### [Available data]
################
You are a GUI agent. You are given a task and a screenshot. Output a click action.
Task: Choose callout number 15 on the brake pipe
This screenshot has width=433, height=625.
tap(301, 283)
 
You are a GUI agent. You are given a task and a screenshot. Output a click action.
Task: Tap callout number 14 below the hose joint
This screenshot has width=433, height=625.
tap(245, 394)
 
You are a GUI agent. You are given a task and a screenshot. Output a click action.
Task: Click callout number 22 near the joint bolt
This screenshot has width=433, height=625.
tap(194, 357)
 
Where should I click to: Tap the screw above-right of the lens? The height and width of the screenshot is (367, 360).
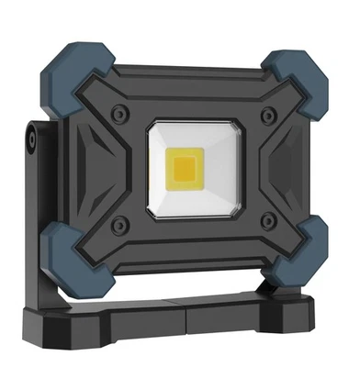coord(268,116)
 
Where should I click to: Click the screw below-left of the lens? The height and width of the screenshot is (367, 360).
coord(118,224)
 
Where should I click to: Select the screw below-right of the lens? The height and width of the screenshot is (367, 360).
coord(267,223)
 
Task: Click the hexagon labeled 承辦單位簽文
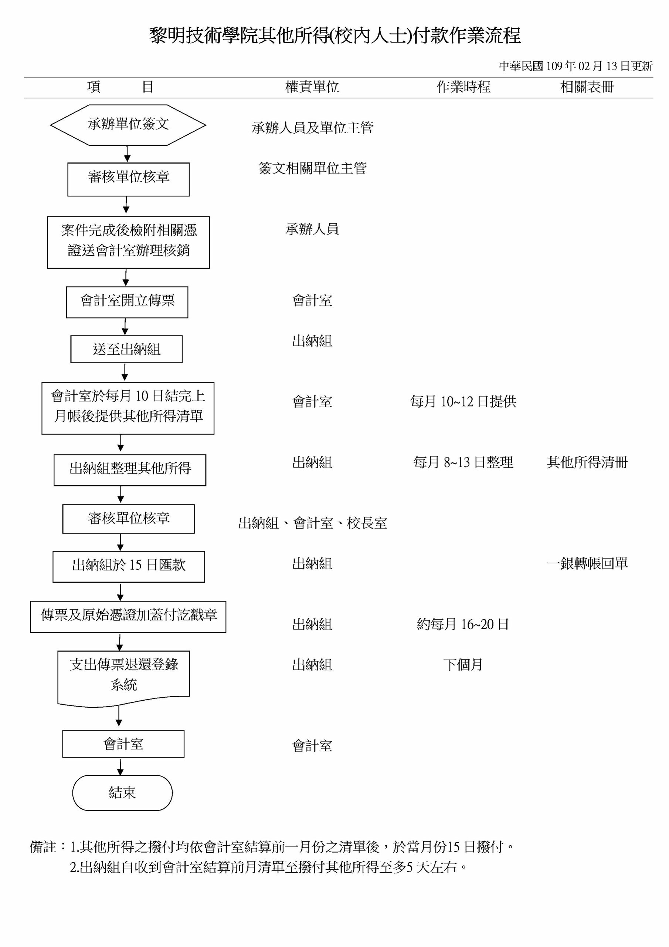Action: tap(128, 125)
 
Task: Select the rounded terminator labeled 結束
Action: tap(122, 793)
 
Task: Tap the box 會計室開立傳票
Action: tap(127, 302)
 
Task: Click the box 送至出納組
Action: tap(126, 349)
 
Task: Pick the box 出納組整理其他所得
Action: tap(130, 470)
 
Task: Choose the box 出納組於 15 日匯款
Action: tap(129, 567)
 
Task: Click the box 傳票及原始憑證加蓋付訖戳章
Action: tap(128, 617)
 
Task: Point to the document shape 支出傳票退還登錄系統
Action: tap(124, 678)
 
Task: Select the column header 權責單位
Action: tap(312, 87)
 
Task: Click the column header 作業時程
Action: tap(463, 87)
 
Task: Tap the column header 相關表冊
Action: tap(587, 87)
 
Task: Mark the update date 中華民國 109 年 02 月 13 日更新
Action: tap(575, 66)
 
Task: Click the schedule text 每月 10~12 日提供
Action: tap(463, 401)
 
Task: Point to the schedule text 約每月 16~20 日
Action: tap(463, 624)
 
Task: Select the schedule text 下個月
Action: tap(463, 665)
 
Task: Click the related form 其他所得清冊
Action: tap(587, 462)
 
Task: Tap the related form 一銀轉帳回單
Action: tap(587, 563)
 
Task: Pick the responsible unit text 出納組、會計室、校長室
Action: tap(312, 523)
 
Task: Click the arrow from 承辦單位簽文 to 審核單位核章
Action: tap(128, 154)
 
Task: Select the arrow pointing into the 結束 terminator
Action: tap(120, 766)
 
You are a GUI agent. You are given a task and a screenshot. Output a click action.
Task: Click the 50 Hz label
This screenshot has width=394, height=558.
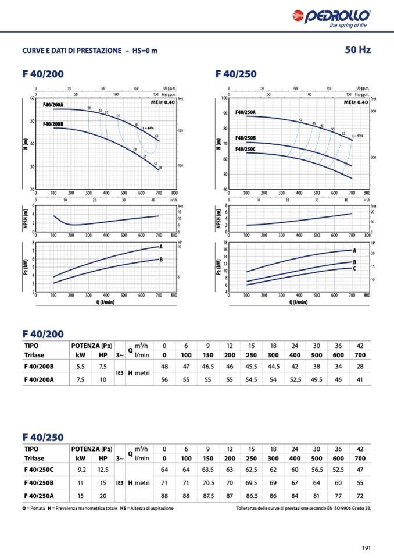tap(357, 50)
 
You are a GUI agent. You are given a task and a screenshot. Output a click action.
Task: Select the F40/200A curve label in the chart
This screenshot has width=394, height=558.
tap(53, 105)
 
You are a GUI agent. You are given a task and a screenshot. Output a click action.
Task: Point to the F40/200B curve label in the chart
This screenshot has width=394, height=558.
tap(53, 124)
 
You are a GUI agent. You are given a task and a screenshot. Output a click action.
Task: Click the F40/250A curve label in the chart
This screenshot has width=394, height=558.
tap(246, 112)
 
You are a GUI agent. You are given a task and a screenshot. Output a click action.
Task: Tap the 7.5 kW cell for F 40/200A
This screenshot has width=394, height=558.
tap(81, 379)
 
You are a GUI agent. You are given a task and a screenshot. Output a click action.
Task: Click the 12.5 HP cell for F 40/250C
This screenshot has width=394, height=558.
tap(103, 470)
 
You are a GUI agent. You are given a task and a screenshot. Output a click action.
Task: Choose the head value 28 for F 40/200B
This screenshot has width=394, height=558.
tap(360, 367)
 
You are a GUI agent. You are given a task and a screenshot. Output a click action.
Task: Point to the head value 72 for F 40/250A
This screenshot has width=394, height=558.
tap(360, 495)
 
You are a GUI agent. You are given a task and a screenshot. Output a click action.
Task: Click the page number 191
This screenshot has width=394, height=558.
tap(366, 547)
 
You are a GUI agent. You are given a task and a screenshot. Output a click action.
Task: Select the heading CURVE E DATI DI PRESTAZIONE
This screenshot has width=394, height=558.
tap(72, 51)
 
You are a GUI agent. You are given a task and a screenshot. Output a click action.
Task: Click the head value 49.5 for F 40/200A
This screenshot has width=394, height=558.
tap(316, 379)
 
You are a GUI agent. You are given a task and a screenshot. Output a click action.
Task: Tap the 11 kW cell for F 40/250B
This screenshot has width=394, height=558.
tap(81, 482)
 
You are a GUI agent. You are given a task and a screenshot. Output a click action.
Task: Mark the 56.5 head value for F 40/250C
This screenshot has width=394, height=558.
tap(316, 470)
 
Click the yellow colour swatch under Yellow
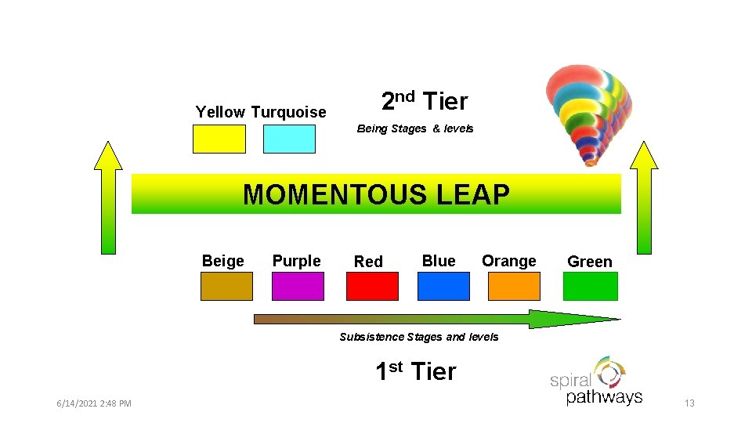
################
### [Stated exercise]
Rewrite every item above with each occurrence of "callout" replaced by "marker" and nothing else changed. Leave the pictures out of your answer.

### [Answer to the task]
You are a GUI agent. You are given a task and a screenshot. Output a click action.
Task: Choose marker number 15 on the brake pipe
This screenshot has width=433, height=625.
tap(301, 283)
 
You are a GUI agent. You are given a task and a screenshot. Output a click action.
Task: Tap marker number 14 below the hose joint
This screenshot has width=433, height=625.
tap(245, 394)
 
You are a GUI agent. You are given a task and a screenshot. Output a click action.
Task: Click marker number 22 near the joint bolt
This screenshot has width=433, height=625.
tap(194, 357)
 
Where should I click to: Tap the screw above-right of the lens? The height and width of the screenshot is (367, 360).
coord(268,116)
 
Where should I click to: Click the screw below-left of the lens? The height and width of the screenshot is (367, 360).
coord(118,224)
 
Where should I click to: Select the screw below-right of the lens? The height and width of the screenshot is (367, 360).
coord(267,223)
 
Task: Click the hexagon labeled 承辦單位簽文
Action: tap(128, 125)
 
Task: Select the rounded terminator labeled 結束
Action: tap(122, 793)
 
Task: Tap the box 會計室開立傳票
Action: tap(127, 302)
 
Task: Click the box 送至出納組
Action: tap(126, 349)
 
Task: Pick the box 出納組整理其他所得
Action: tap(130, 470)
 
Task: Choose the box 出納組於 15 日匯款
Action: tap(129, 567)
 
Task: Click the box 傳票及原始憑證加蓋付訖戳章
Action: tap(128, 617)
 
Task: Point to the document shape 支出傳票退還登錄系統
Action: tap(124, 678)
 
Task: Select the column header 權責單位
Action: tap(312, 87)
 
Task: Click the column header 作業時程
Action: tap(463, 87)
 
Task: Tap the column header 相關表冊
Action: tap(587, 87)
 
Task: Mark the update date 中華民國 109 年 02 月 13 日更新
Action: tap(575, 66)
 
Task: Click the schedule text 每月 10~12 日提供
Action: tap(463, 401)
 
Task: Point to the schedule text 約每月 16~20 日
Action: tap(463, 624)
 
Task: Select the schedule text 下個月
Action: tap(463, 665)
 
Task: Click the related form 其他所得清冊
Action: tap(587, 462)
 
Task: Tap the related form 一銀轉帳回單
Action: tap(587, 563)
 
Task: Pick the responsible unit text 出納組、會計室、校長室
Action: tap(312, 523)
 
Task: Click the arrow from 承辦單位簽文 to 審核單位核章
Action: tap(128, 154)
 
Task: Select the arrow pointing into the 結束 terminator
Action: tap(120, 766)
 
You are a GUI agent. You are given a task and a screenshot. Output a click action.
Task: Click the 50 Hz label
This screenshot has width=394, height=558.
tap(357, 50)
 
You are a GUI agent. You are given a task and a screenshot. Output a click action.
Task: Select the F40/200A curve label in the chart
This screenshot has width=394, height=558.
tap(53, 105)
 
You are a GUI agent. You are given a task and a screenshot. Output a click action.
Task: Point to the F40/200B curve label in the chart
This screenshot has width=394, height=558.
tap(53, 124)
 
You are a GUI agent. You are given a task and a screenshot. Output a click action.
Task: Click the F40/250A curve label in the chart
This screenshot has width=394, height=558.
tap(246, 112)
 
You are a GUI agent. You are given a task and a screenshot. Output a click action.
Task: Tap the 7.5 kW cell for F 40/200A
This screenshot has width=394, height=558.
tap(81, 379)
 
You are a GUI agent. You are given a task and a screenshot. Output a click action.
Task: Click the 12.5 HP cell for F 40/250C
This screenshot has width=394, height=558.
tap(103, 470)
 
You are a GUI agent. You are given a task and a screenshot. Output a click action.
Task: Choose the head value 28 for F 40/200B
This screenshot has width=394, height=558.
tap(360, 367)
 
You are a GUI agent. You are given a task and a screenshot. Output a click action.
Task: Point to the head value 72 for F 40/250A
This screenshot has width=394, height=558.
tap(360, 495)
 
You are a GUI agent. You are given a task and a screenshot. Output a click action.
Task: Click the page number 191
This screenshot has width=394, height=558.
tap(366, 547)
 
You are a GUI agent. You are given a task and a screenshot. Output a click action.
Task: Select the heading CURVE E DATI DI PRESTAZIONE
This screenshot has width=394, height=558.
tap(72, 51)
 
You are a GUI agent. You are given a task and a screenshot. Output a click action.
Task: Click the head value 49.5 for F 40/200A
This screenshot has width=394, height=558.
tap(316, 379)
 
You are a GUI agent. You are given a task and a screenshot. Output a click action.
Task: Tap the 11 kW cell for F 40/250B
This screenshot has width=394, height=558.
tap(81, 482)
 
You are a GUI agent. You are given a task and a screenshot. Output a click action.
Task: Mark the 56.5 head value for F 40/250C
This screenshot has width=394, height=558.
tap(316, 470)
 
Click the yellow colour swatch under Yellow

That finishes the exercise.